An adverse result could be devastating for the financial health of the cities involved. Taxpayers would have to fund at least $40 million to make up for the difference in the funds allotted by the paper companies and their insurers for the cleanup.
Thus far, the State of Wisconsin Department of Natural Resources has emphasized that “the municipalities are not responsible parties,” in the words of Bruce Baker, deputy administrator for the DNR.
However, six paper companies, the DNR and the Environmental Protection Agency huddled in Washington in early October to hammer out some sort of deal that would allow the cleanup of the river to begin as expected next year.
Because of the complex negotiations involving hundreds of millions of dollars and a wide net of potentially responsible parties, including the municipalities that handled paper mill sewage, parties are disinclined to – or forbidden to – talk, even to the taxpayers.

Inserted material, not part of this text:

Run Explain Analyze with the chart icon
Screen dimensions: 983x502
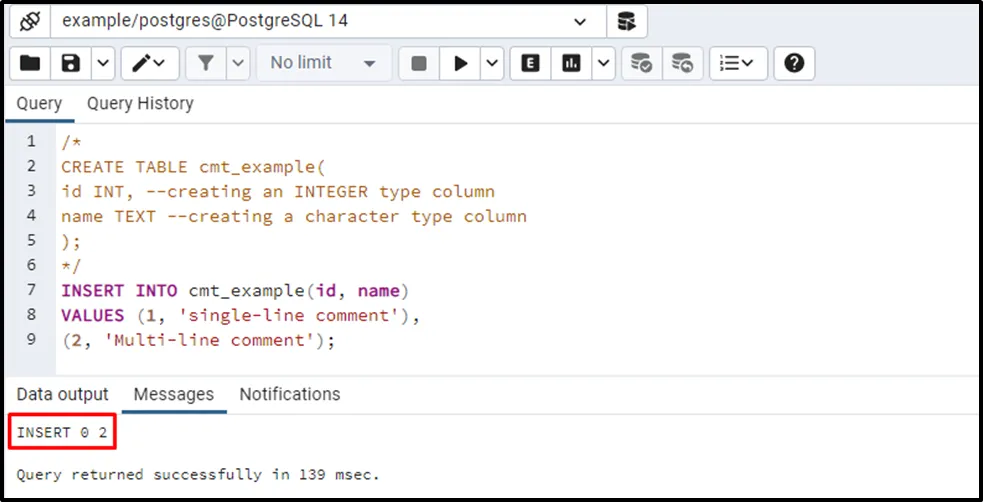tap(572, 63)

Options for the communities to recoup or to pay for their potential share of the cleanup are few, and would vary according to circumstances.

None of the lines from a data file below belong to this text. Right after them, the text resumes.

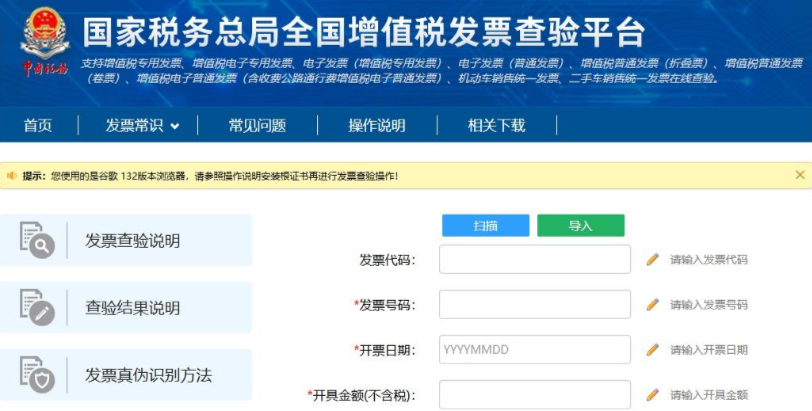The image size is (812, 411).
Task: Click the pencil icon beside 请输入发票号码
Action: [653, 305]
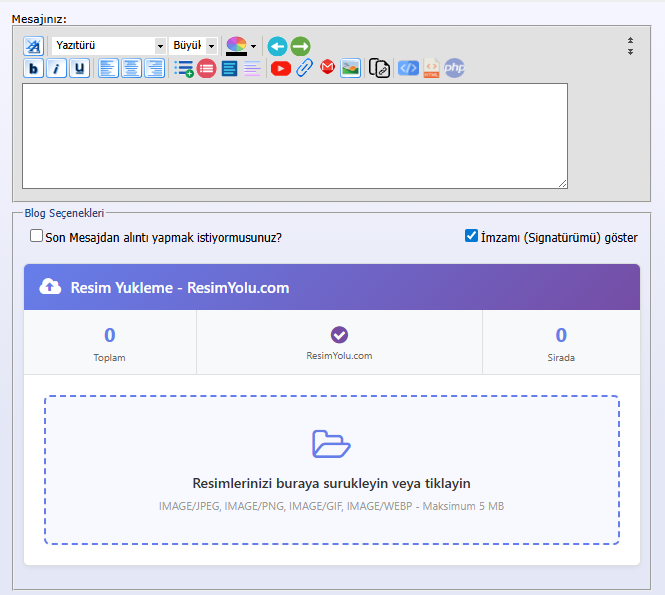Collapse the editor with double-arrow control
This screenshot has height=595, width=665.
tap(630, 46)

Property taxpayers could pay a special assessment for the cleanup, sewerage treatment customers could pay increased fees or levy capital charges, municipalities and sewerage districts could issue bonds, which of course would be paid by taxpayers, or the municipalities and sewerage districts could seek wastewater funding sources, like those available from the state of Wisconsin.
Even there the picking is slim, with the best one probably being the Clean Water Fund Program (CWFP) of the DNR.
This program offers about $300 million annually for regular loans. No single applicant may receive more than 35.2% of the available subsidy each biennium.
The funds are available on the basis of a competitive environmental priority screening system.
This makes things look pretty good for the Fox River area, if the goal is to come up with funding rather than face the threat of suit from the paper companies.
It is interesting that as this issue is coming to a head that there has been so little awareness of the liability of municipalities. However, the stories are carried in the Fox River newspapers, and have been for years. They apparently don’t percolate to Milwaukee or Madison.
On January 15, 2002, the Appleton Post-Crescent headline read “Fox River legal quagmire threatens to soak cities … Taxpayers could become liable in cleanup process.”
The story envisions what might happen in the event the cleanup of the Fox River were undertaken as a Federal Superfund case, rather than if undertaken as a State of Wisconsin negotiated settlement between parties.
A study of Municipal Liability appeared in the Seton Hall Legislative Journal, and it provides a clear and succinct argument that under Superfund, the Privately Owned Treatment Works indeed would face considerable liability for their actions. It also outlines several alternative scenarios for municipalities to raise funds for their potential liabilities, and is the sort of document that should at least be studied and debated openly, which is not happening now. It is time for the elected officials in the Fox River communities to openly and accurately tell their constituents the liability they face for their role in the pollution of the river and of Green Bay.